By the way, I am having a really great time browsing Google looking for references, it is going mental. That's good. My noodles will set loads more blogs going. On the downside, I have been inundated with quote requests. However many bloody cars I add to my price list and say "these are the bargains" people still insist I quote on other stuff and then moan when it is not hyper-cheap. If I delete my quote request form, I just get a million emails about the same questions (can I get a price on a Bentley - NOOOOO!!!!, hehehe).

I tell them I am Chinese not Catholic - I can't do miracles. I even link to the Vatican site for people who want crazzzy prices.

I joined this forum because you lot a) seemed sensible b) suited my profile and I thought I might learn stuff and c) were one of the first to get Googled - always a good sign. You all seem very nice and helpful, thanks.

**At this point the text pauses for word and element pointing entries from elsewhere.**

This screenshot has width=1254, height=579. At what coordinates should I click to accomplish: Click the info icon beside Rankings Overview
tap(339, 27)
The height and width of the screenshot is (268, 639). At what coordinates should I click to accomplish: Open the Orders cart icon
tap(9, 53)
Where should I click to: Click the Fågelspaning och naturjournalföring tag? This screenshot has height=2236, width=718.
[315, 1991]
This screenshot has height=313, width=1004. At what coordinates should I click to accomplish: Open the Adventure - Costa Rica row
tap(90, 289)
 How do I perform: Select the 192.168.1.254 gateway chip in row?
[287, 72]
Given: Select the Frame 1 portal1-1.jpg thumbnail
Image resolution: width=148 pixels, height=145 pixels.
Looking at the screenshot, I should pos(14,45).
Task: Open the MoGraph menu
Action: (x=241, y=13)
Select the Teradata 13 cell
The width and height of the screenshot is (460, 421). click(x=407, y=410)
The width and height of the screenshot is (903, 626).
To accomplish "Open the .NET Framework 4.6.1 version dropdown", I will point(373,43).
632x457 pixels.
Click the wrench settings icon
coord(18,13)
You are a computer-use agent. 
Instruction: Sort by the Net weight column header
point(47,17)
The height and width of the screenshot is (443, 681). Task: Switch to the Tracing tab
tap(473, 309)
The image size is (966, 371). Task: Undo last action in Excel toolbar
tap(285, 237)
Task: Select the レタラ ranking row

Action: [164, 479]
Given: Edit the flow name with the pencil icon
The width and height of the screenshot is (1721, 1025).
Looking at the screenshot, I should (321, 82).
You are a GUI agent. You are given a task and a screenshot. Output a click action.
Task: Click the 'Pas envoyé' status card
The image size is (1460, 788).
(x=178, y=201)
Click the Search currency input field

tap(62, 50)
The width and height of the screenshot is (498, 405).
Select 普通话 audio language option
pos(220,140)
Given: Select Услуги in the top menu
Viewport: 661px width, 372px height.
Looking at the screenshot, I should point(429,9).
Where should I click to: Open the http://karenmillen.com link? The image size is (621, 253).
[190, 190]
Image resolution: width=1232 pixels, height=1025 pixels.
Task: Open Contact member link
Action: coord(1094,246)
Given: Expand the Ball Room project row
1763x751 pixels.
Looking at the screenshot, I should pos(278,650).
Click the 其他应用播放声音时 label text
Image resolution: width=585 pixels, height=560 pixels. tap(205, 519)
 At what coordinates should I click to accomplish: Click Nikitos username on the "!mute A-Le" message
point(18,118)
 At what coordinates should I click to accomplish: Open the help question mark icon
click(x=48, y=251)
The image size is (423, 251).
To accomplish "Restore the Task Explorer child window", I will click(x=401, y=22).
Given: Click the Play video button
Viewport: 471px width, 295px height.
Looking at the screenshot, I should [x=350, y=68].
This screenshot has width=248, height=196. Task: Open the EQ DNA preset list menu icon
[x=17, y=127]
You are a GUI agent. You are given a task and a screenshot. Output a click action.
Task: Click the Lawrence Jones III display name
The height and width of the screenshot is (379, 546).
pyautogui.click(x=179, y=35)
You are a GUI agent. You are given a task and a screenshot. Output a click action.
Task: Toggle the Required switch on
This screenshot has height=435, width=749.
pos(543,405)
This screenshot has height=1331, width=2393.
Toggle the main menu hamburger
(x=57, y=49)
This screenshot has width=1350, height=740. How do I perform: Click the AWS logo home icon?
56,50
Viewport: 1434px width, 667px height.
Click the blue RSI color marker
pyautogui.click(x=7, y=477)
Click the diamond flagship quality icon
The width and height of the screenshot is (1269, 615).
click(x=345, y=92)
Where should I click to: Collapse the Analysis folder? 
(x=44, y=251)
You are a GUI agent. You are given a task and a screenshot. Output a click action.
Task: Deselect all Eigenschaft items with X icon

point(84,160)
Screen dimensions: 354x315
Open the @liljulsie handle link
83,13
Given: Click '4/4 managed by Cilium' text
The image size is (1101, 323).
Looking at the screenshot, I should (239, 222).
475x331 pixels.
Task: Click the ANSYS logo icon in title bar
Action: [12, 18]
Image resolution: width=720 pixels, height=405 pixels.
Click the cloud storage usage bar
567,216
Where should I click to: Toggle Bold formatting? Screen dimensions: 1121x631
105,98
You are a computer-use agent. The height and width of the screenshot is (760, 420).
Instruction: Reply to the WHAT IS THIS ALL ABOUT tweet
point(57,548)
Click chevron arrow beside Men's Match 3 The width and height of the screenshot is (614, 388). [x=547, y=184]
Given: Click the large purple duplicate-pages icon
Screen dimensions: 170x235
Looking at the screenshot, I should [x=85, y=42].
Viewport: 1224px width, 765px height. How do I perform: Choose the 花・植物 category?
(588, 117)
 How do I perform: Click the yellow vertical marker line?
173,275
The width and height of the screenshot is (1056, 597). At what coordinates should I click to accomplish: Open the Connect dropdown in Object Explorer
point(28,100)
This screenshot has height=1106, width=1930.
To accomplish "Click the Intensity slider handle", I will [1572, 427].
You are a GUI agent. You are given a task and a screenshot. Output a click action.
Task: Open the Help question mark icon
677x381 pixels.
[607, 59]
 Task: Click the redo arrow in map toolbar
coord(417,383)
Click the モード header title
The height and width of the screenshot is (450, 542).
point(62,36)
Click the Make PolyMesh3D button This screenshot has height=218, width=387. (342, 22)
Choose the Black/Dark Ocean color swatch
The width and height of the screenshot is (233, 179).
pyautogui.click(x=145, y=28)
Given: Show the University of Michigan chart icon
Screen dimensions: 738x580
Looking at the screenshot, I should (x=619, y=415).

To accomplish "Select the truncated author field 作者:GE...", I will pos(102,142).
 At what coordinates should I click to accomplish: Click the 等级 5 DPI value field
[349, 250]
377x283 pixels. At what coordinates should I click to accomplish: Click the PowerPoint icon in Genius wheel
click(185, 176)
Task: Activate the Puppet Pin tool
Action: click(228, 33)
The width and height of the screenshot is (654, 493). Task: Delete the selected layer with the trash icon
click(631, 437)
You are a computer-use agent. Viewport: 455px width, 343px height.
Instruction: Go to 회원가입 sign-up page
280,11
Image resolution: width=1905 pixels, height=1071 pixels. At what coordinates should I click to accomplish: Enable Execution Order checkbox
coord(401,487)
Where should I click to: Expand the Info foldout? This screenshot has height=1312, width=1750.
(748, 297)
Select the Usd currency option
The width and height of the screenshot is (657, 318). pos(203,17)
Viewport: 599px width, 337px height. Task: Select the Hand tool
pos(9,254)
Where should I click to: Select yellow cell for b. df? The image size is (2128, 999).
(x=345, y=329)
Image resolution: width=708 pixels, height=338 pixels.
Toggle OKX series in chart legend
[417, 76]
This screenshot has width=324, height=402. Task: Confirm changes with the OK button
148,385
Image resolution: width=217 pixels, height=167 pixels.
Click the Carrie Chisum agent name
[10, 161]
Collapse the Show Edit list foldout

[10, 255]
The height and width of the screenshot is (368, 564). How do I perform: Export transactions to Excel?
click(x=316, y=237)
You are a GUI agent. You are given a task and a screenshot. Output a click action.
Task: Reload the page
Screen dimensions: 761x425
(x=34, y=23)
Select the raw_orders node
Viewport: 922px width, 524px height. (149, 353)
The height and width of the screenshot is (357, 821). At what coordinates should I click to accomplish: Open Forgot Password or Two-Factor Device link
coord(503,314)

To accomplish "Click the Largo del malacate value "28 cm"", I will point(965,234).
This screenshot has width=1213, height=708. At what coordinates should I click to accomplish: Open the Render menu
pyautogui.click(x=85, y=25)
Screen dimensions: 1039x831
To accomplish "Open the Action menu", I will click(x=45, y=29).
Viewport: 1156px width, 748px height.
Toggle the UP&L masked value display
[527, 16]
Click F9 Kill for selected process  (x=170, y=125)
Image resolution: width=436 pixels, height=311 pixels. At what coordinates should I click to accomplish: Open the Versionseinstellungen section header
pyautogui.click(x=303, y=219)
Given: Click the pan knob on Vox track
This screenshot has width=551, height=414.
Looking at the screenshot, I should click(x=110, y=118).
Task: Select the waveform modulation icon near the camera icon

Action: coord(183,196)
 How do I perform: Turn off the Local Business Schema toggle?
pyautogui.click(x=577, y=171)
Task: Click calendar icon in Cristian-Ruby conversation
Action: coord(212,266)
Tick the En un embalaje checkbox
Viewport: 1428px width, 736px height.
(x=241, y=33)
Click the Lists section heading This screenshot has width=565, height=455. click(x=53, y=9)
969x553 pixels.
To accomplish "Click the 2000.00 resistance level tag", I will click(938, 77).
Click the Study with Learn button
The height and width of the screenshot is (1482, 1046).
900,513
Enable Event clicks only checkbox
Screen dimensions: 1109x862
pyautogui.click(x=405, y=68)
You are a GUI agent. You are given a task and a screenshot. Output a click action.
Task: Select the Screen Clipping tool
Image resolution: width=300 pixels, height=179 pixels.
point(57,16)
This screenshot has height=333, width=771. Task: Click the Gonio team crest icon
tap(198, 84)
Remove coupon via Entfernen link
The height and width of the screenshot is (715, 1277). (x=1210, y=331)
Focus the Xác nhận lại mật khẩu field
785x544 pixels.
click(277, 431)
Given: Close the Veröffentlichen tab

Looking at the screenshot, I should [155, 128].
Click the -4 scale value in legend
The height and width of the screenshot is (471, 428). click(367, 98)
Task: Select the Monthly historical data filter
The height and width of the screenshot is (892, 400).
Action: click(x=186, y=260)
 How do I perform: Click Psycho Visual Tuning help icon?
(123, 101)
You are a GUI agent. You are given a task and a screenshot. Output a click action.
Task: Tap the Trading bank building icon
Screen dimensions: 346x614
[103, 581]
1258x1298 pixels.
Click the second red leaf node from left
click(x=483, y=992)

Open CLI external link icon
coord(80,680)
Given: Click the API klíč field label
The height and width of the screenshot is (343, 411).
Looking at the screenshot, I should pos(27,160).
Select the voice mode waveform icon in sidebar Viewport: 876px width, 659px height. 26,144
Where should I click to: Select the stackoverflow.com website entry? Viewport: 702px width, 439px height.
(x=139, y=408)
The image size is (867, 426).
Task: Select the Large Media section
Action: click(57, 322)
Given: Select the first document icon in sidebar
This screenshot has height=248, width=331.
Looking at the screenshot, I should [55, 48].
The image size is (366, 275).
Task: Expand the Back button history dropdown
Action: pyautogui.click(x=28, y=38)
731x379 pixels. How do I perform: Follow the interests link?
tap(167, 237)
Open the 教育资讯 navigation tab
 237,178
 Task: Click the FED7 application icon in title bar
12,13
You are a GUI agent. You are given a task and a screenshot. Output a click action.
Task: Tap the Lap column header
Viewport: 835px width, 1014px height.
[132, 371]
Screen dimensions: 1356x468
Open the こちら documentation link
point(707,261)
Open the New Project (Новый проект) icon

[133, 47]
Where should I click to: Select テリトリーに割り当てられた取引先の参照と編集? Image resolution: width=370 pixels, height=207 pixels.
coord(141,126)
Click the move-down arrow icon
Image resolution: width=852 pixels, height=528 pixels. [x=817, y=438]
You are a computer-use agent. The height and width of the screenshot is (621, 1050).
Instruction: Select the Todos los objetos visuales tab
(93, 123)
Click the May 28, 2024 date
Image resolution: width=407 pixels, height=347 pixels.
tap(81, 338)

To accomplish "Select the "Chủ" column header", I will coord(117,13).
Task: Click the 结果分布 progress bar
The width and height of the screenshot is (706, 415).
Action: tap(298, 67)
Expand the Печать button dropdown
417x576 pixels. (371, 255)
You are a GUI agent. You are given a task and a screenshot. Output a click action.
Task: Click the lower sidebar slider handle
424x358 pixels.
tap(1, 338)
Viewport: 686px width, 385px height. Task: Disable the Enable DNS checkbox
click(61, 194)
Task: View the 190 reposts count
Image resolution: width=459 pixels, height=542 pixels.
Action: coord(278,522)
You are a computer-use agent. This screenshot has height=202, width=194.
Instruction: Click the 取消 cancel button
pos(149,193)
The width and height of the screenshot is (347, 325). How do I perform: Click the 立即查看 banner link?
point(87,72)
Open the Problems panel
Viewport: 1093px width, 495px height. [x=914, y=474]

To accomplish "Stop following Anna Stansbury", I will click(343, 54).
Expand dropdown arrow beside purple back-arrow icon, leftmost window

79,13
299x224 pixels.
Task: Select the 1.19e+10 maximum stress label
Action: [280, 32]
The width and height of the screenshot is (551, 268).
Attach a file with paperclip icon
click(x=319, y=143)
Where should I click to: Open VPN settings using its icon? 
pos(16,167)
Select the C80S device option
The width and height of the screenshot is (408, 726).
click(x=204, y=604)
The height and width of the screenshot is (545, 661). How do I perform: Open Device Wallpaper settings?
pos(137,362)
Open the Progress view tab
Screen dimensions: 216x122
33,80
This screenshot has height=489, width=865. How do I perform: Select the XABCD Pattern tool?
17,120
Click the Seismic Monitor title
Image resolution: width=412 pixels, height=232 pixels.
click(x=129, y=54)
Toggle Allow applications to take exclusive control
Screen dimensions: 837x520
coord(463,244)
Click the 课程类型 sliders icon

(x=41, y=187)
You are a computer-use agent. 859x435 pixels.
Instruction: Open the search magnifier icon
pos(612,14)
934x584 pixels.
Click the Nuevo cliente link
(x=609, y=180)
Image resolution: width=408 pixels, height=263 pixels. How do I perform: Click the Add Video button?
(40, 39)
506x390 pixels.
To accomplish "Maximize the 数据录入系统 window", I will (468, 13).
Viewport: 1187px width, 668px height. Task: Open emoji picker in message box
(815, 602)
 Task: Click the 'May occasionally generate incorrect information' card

I'm really not here to plug cars, everyone runs a car (almost) so I don't need to do that. But I will say my margins are marginal :) but I would be glad to offer 10% of the initial payment (of usually 3 x rentals) -ex VAT - as discount. Not much, but there you go - could easily add up to £100 off. This would be as cash-back after delivery upon invoice. Just mention it as someone asked. But is it really neccessary - £100 seems a bit of a low incentive to me in the scheme of things.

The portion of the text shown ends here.